#### Data under study:
○ ○ ○ ○

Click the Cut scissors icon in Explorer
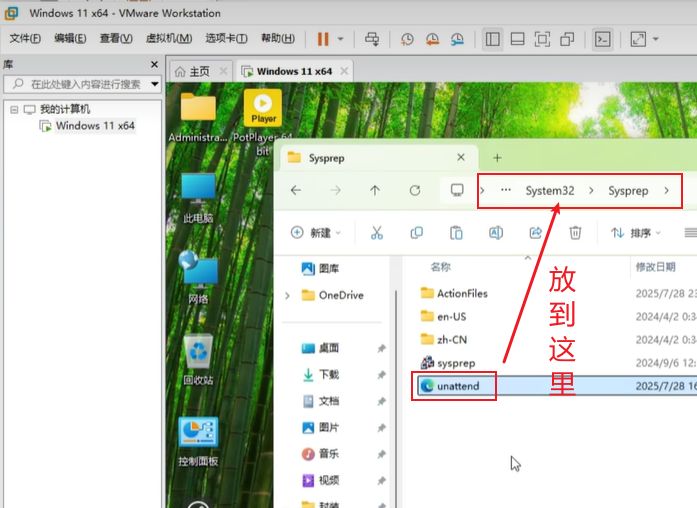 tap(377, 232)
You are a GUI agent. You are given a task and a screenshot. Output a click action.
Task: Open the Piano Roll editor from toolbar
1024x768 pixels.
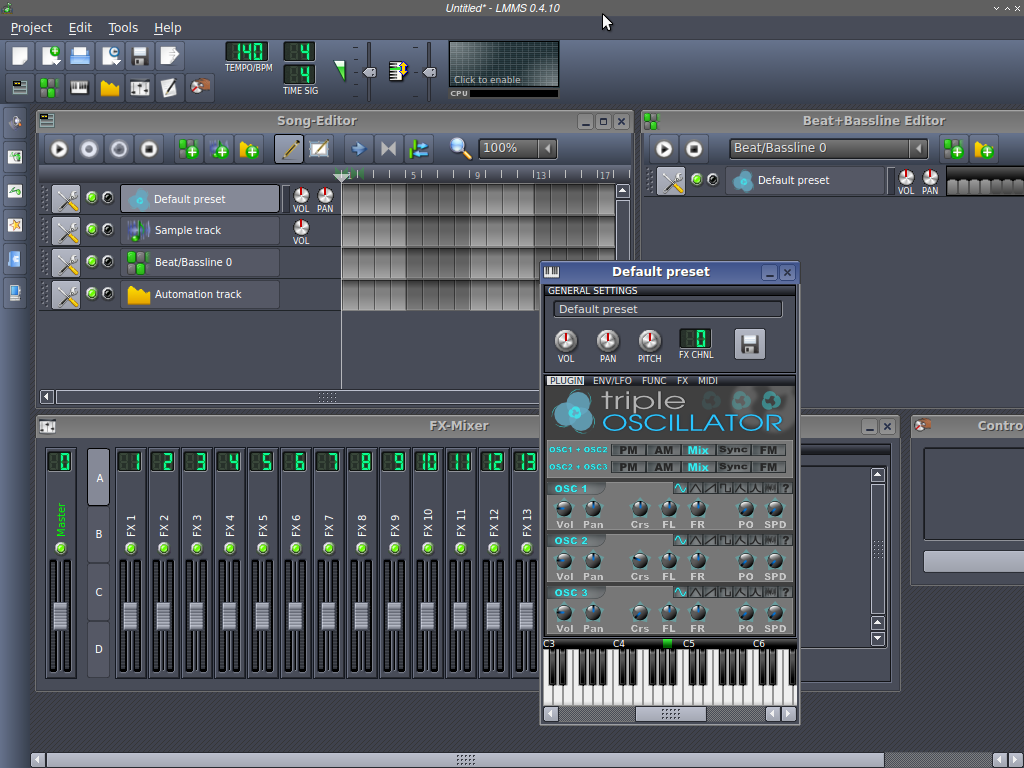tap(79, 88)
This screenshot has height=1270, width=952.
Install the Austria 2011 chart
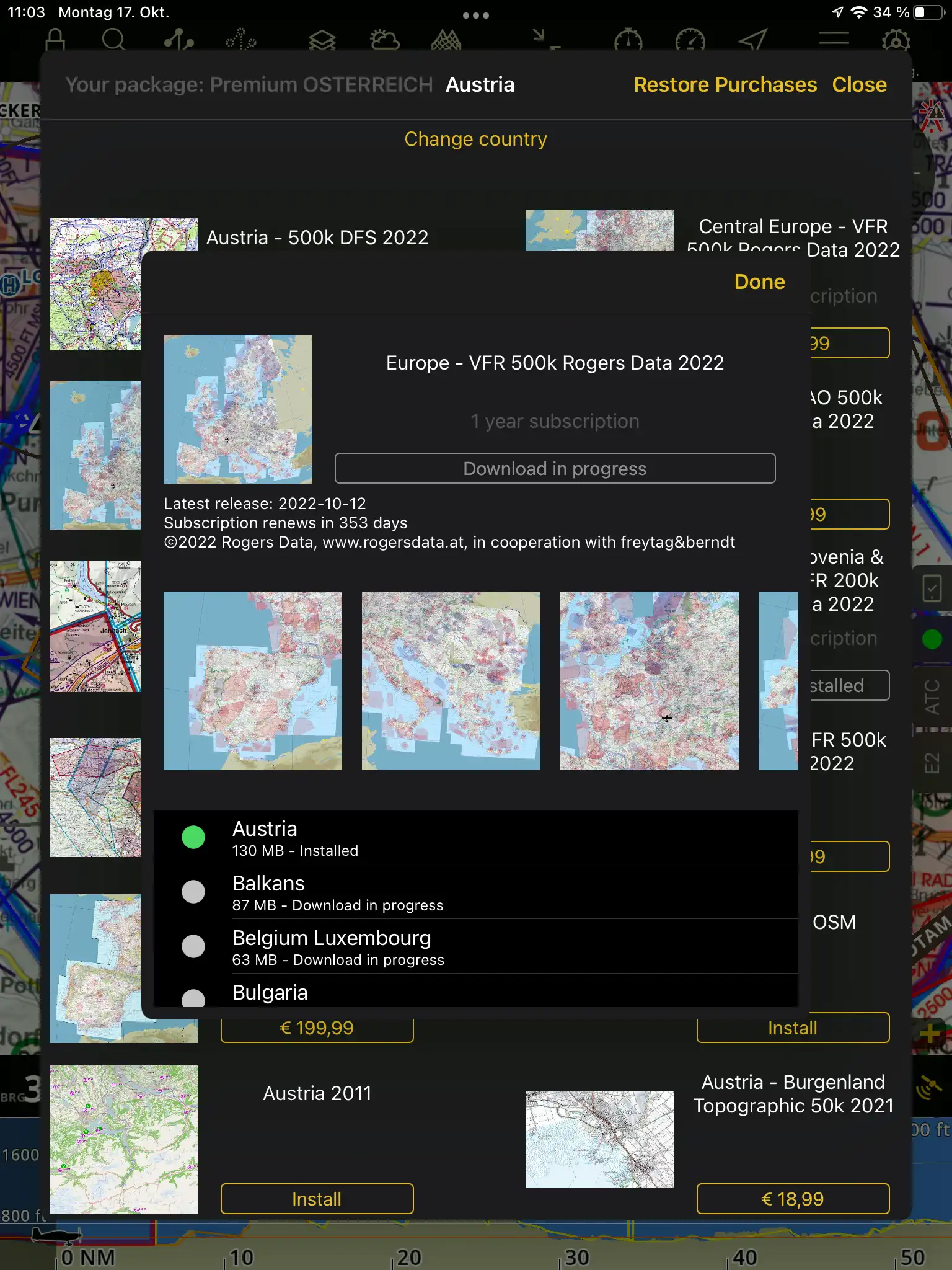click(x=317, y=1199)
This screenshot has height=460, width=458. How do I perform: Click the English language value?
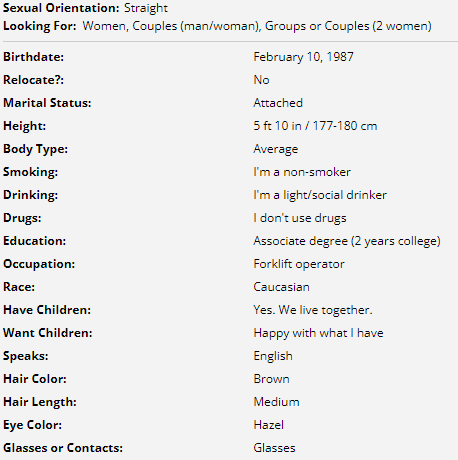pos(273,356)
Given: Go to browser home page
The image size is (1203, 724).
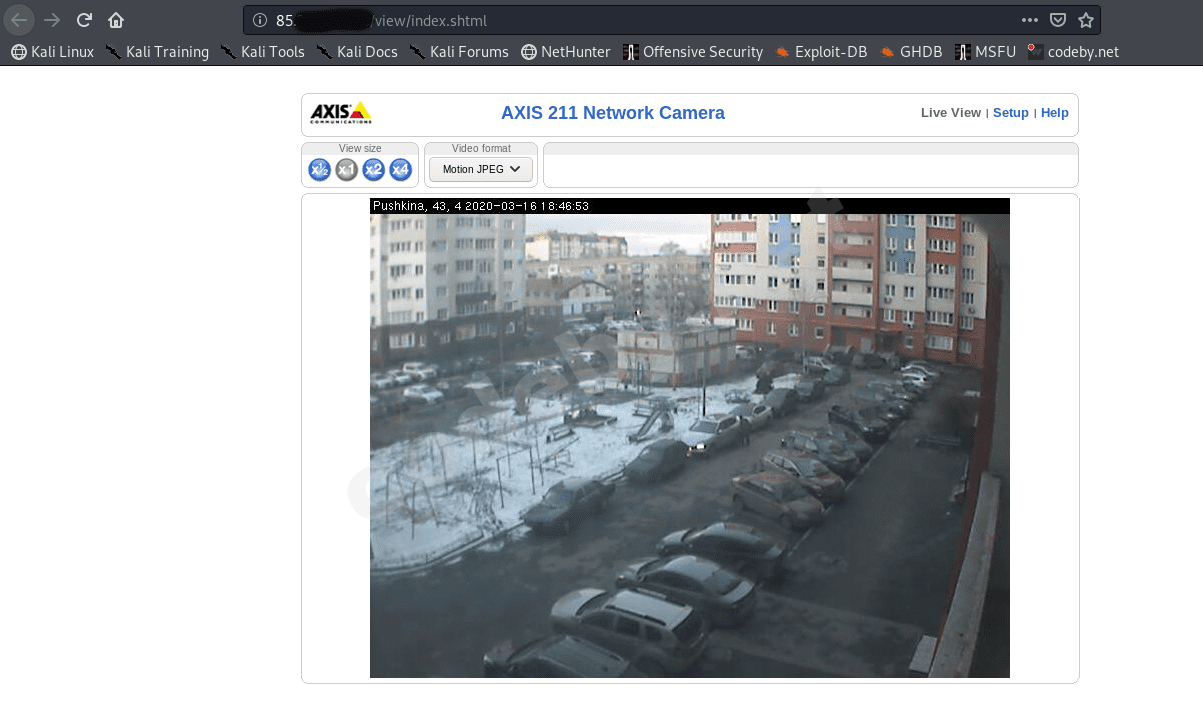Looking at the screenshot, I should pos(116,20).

○ ○ ○ ○

#### The problem:
The reply should consist of the listing restated word for word, with its pictures removed.

#### Task result:
Click the Cut scissors icon in Explorer
 tap(377, 232)
You are a GUI agent. You are given a task and a screenshot. Output a click action.
Task: Open the Piano Roll editor from toolbar
1024x768 pixels.
tap(79, 88)
This screenshot has height=1270, width=952.
Install the Austria 2011 chart
click(x=317, y=1199)
This screenshot has height=460, width=458. How do I perform: Click the English language value?
pos(273,356)
Given: Go to browser home page
The image size is (1203, 724).
Looking at the screenshot, I should pos(116,20).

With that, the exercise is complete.